#### [What this task involves]
Extract all lines in the data that contain the word "will".

#### [Recorded data]
"""

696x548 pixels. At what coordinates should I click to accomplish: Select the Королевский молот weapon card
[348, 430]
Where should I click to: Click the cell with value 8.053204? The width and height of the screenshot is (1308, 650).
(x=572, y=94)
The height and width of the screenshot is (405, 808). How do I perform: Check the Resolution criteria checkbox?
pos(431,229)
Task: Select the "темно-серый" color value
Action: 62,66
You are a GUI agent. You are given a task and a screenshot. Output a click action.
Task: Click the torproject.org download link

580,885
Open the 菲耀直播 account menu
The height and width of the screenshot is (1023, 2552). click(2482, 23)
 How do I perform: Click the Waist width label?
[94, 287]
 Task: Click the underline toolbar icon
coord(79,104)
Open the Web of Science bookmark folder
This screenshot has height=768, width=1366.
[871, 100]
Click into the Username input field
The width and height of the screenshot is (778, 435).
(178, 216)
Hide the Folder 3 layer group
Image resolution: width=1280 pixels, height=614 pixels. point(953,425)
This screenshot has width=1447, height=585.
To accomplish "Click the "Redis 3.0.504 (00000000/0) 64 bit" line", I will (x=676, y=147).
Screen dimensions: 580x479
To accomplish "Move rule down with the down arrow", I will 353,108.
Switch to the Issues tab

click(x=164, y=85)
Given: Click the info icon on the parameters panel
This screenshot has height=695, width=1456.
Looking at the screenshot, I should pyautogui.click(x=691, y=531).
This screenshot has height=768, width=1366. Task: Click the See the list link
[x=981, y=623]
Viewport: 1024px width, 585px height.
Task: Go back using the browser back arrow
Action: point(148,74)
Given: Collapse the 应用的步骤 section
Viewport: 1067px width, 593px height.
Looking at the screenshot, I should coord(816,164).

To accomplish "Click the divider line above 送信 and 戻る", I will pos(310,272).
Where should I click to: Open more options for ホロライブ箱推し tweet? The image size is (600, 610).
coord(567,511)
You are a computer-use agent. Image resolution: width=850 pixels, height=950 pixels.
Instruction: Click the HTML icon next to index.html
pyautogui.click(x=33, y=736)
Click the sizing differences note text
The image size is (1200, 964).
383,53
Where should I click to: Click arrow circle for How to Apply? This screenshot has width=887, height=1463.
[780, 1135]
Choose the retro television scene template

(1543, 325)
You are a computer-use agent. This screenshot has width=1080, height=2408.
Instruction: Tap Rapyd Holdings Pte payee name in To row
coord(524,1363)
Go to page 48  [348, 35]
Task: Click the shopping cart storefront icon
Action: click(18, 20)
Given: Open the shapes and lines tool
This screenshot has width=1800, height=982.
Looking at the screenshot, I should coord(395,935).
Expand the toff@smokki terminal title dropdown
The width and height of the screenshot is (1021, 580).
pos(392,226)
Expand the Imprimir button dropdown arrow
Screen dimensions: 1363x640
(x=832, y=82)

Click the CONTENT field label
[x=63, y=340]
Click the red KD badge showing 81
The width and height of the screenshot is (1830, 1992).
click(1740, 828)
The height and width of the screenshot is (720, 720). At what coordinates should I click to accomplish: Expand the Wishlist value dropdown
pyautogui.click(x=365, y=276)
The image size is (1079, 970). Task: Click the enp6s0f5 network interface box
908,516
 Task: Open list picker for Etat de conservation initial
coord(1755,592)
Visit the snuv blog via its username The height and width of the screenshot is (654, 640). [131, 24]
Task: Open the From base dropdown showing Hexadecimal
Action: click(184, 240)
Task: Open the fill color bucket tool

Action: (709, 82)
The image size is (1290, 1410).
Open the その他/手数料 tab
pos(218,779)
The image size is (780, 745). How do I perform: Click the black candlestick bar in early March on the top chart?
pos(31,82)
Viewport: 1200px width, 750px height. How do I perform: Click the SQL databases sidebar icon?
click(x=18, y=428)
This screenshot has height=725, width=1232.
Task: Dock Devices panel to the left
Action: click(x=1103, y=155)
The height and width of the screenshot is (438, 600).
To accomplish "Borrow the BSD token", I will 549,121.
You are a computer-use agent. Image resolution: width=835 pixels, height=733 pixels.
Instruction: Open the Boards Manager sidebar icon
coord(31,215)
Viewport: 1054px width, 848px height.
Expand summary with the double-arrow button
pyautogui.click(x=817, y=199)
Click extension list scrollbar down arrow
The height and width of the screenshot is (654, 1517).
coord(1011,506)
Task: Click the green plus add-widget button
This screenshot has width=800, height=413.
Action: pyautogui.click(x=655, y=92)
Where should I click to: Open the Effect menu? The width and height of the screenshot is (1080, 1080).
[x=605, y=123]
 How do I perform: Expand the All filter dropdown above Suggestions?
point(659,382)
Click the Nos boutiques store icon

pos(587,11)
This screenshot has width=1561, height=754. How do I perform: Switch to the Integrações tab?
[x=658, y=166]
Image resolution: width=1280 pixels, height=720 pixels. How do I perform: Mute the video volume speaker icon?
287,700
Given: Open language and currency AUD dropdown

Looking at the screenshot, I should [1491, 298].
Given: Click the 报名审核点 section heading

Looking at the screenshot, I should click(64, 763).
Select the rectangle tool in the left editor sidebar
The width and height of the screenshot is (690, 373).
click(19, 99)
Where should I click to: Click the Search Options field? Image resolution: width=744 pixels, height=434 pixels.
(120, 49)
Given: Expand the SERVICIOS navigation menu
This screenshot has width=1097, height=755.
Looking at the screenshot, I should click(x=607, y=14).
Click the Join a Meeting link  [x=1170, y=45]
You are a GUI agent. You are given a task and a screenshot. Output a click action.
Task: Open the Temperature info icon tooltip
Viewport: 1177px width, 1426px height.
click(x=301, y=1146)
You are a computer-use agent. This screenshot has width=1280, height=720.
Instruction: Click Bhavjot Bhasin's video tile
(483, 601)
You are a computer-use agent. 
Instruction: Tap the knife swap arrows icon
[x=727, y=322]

"""

#### [Answer to this problem]
To accomplish "Click the "Redis 3.0.504 (00000000/0) 64 bit" line", I will (x=676, y=147).
To accomplish "Move rule down with the down arrow", I will 353,108.
To accomplish "Click the divider line above 送信 and 戻る", I will pos(310,272).
To accomplish "Borrow the BSD token", I will 549,121.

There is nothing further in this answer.